Charlie Clark Moderates Cybersecurity Panel
DFI Director Charlie Clark moderating the Cybersecurity Panel Presentation at the AARMR Regulator and Industry Conference on August 10, 2022

DFI recognizes the importance of staying informed on cybersecurity issues and sharing the latest information with licensees.

In his role as a member of the Board of Directors for the American Association of Residential Mortgage Regulators (AARMR), DFI Director Charlie Clark moderated a panel on Cybersecurity at the August Annual AARMR Regulatory Conference. He also provided introductory remarks for a Conference of State Bank Supervisors (CSBS)/U.S. Treasury table top exercise for banks conducted virtually on July 13.

Banks
The Federal Deposit Insurance Corporation (FDIC), Federal Reserve Board, and the Office of the Comptroller of the Currency issued the joint final rule to establish computer-security incident notification requirements for banking organizations and their service providers. The rule requires that all FDIC-supervised banking organizations must notify the FDIC as soon as possible, and no later than 36 hours, after the firm determines that a computer-security incident has occurred.  In addition to notifying the FDIC, banks should also notify their Division of Banks primary contact.

Credit Unions
The Division of Credit Unions’ (DCU) Information Security & Technology (IS&T) exam team is now fully staffed with two highly credentialed full-time IS&T examiners and a supervisor. An initial goal was to establish an IT contact with each credit union, so we can efficiently provide guidance and support to the right people at the credit unions in the area of cyber threat identification and monitoring. With the contact update largely completed in early 2022, DCU began sending guidance to the industry regarding the numerous cyber security threats that have become more prevalent in the recent months.

Consumer Services
The industries regulated by DFI’s Division of Consumer Services (DCS) have strong information security state and federal requirements. We examine for compliance with these laws on every exam. We have several examiners with deep cyber security training and experience. We also have training resources and examination tools through our affiliation with the Conference of State Bank Supervisors.  DCS also provides a number of cyber security tools to our licensees including general security self-assessments and ransomware self-assessments.  

Securities
Prior to their first examination, licensees of the Division of Securities receive a technical assistance visit from a securities examiner to discuss regulations they must comply with, including the requirement for a policy addressing cybersecurity.

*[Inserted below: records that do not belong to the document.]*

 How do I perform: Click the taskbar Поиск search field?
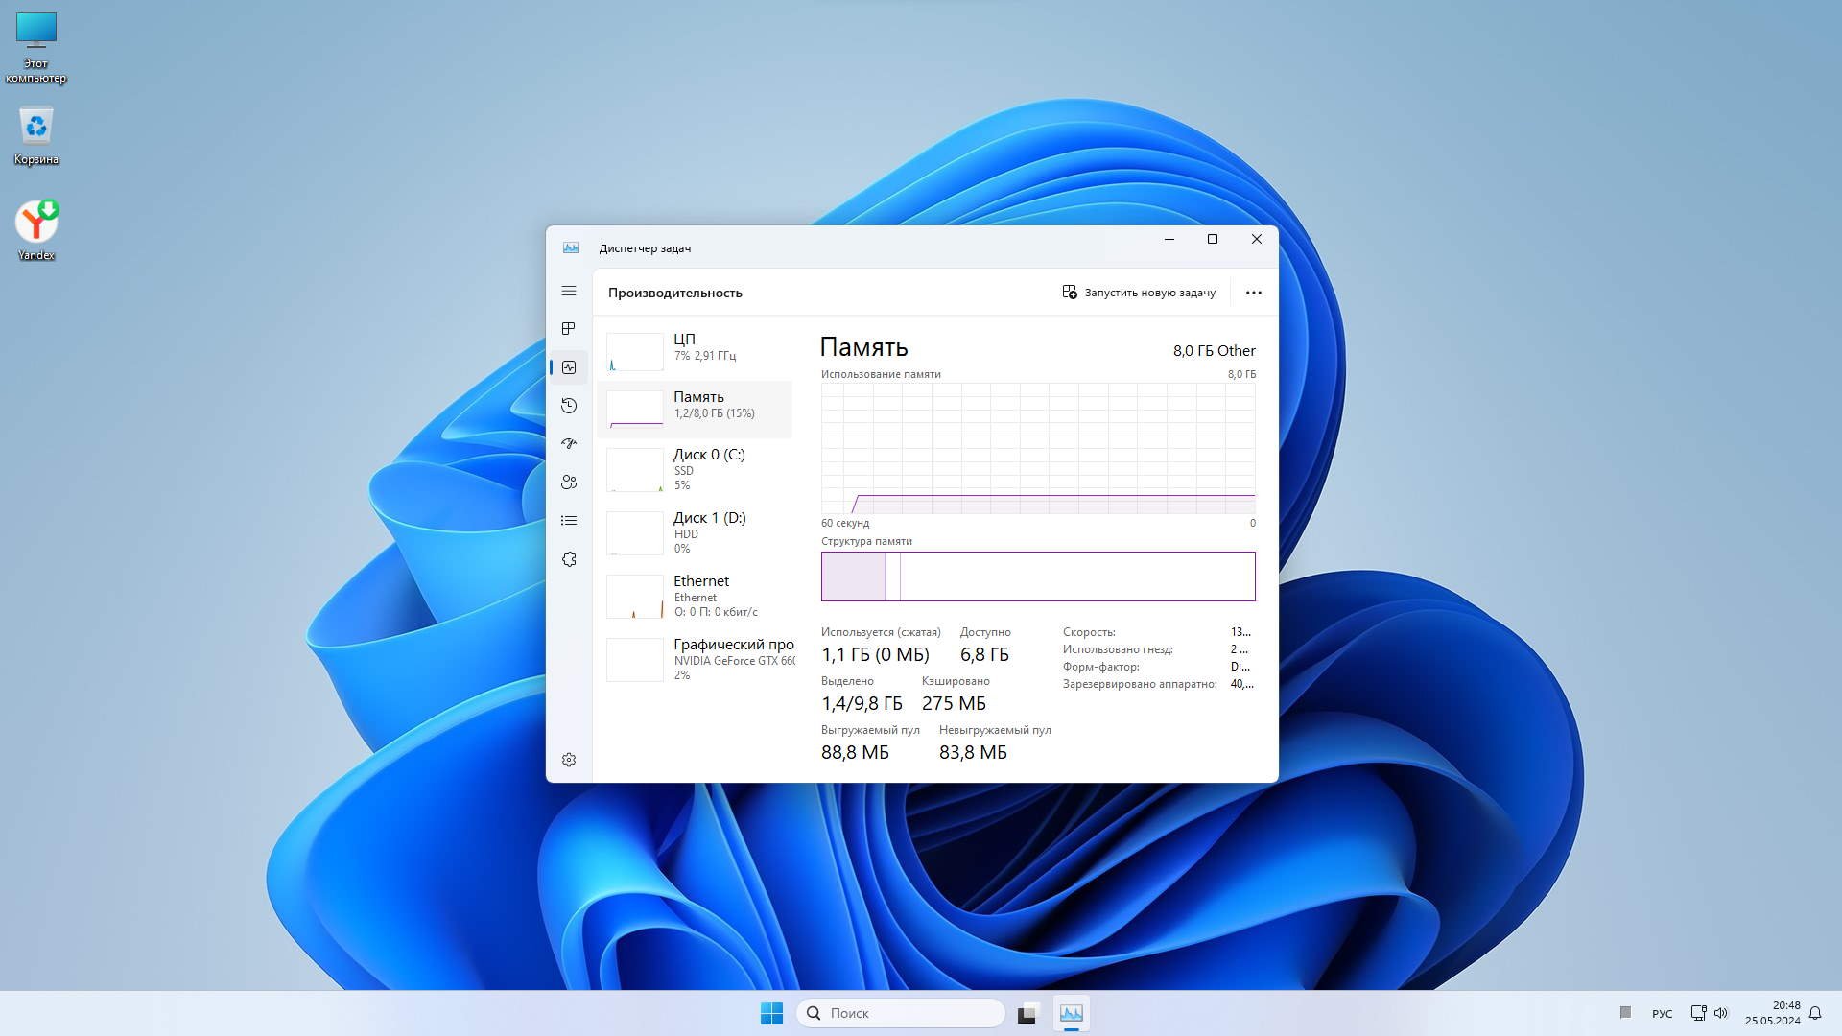pyautogui.click(x=902, y=1013)
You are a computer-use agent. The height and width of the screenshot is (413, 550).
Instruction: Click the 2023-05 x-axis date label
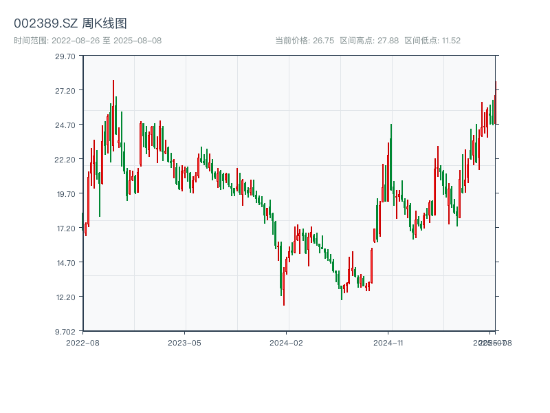[x=184, y=342]
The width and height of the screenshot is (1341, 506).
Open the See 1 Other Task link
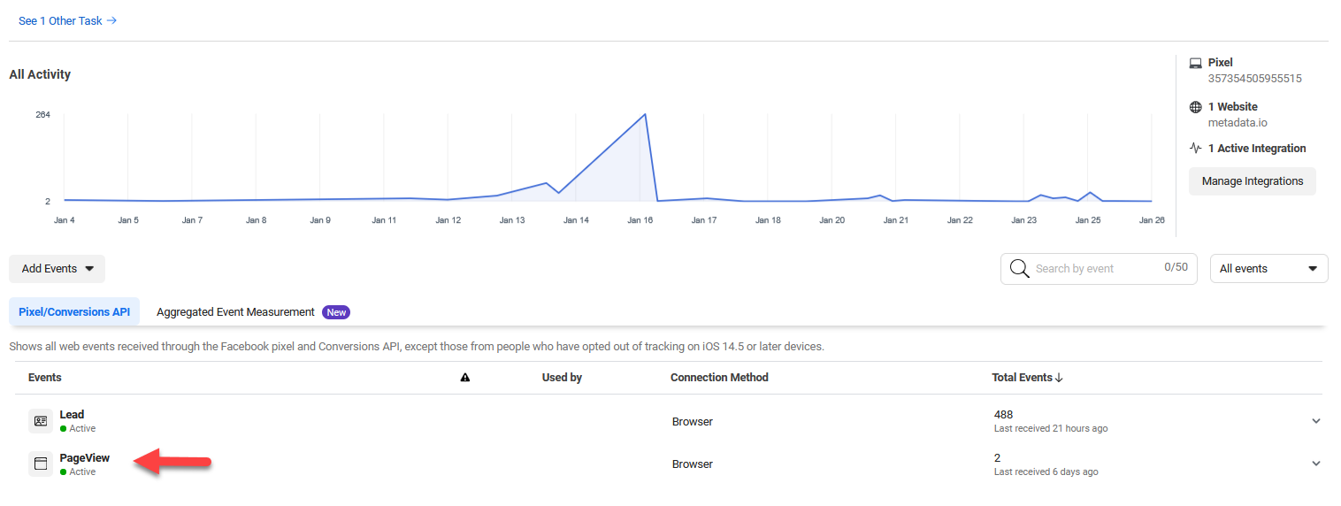(x=67, y=20)
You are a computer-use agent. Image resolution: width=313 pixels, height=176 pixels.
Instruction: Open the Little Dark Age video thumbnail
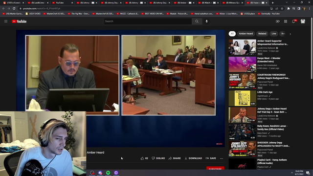[x=243, y=98]
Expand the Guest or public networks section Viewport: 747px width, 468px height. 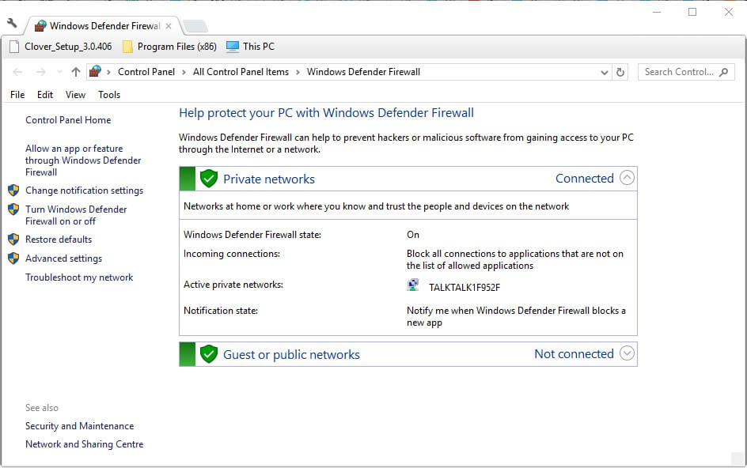click(x=627, y=353)
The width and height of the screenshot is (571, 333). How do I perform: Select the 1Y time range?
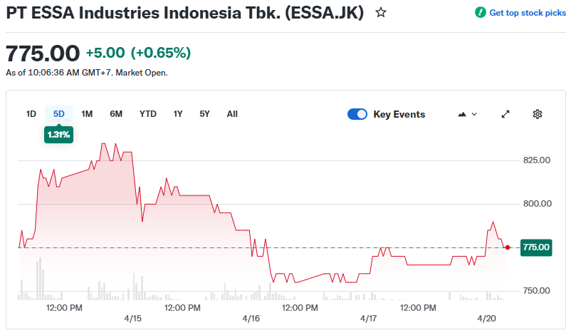click(178, 114)
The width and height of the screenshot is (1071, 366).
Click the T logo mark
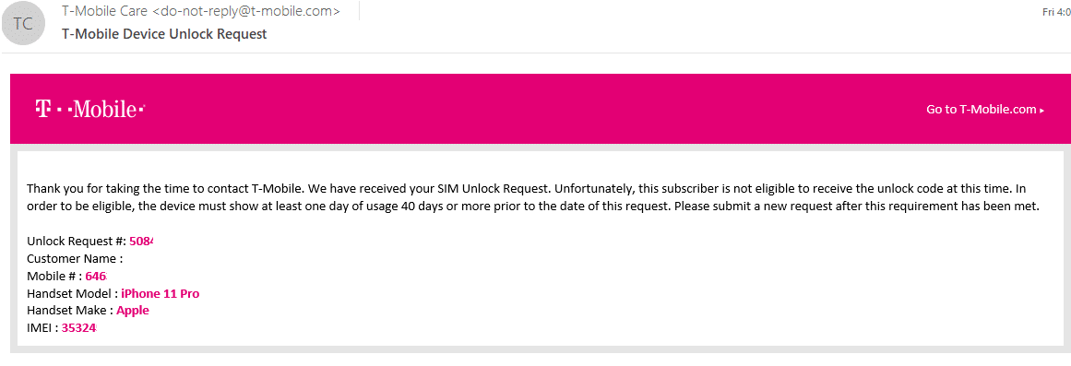point(42,109)
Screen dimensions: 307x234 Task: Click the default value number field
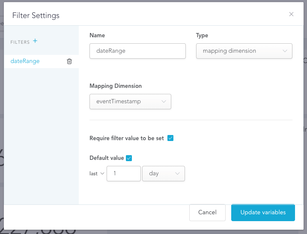coord(123,174)
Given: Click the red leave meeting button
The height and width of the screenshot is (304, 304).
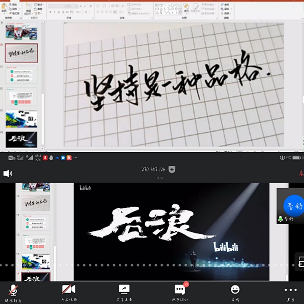Looking at the screenshot, I should [x=301, y=174].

Helpful cybersecurity resources

Russia Cyber Threat Overview and Advisories
The latest cyber advisories from the Cybersecurity & Infrastructure Security Agency (CISA) regarding the Russia-Ukraine conflict.

NIST Cybersecurity Framework
Cybersecurity Framework from the National Institute of Standards and Technology that can help businesses improve their ability to manage cybersecurity risk.

Critical Security Controls
The Center for Internet Security (CIS) is a community-driven nonprofit that has created a framework of best practices for securing IT systems and data. They released the eighth revision of their Critical Security Controls in 2021.

CISA: Known Exploited Vulnerabilities Catalog
This is a centralized catalog of known exploited vulnerabilities of products that many businesses use every day. The catalog shows the vendor/project, product, name of the vulnerability, when it was added, a brief description of the issue, and the recommended action to take.

CISA: Cyber Incident Response Information and Resources
Cyber incident response resources from the Cybersecurity and Infrastructure Security Agency (CISA).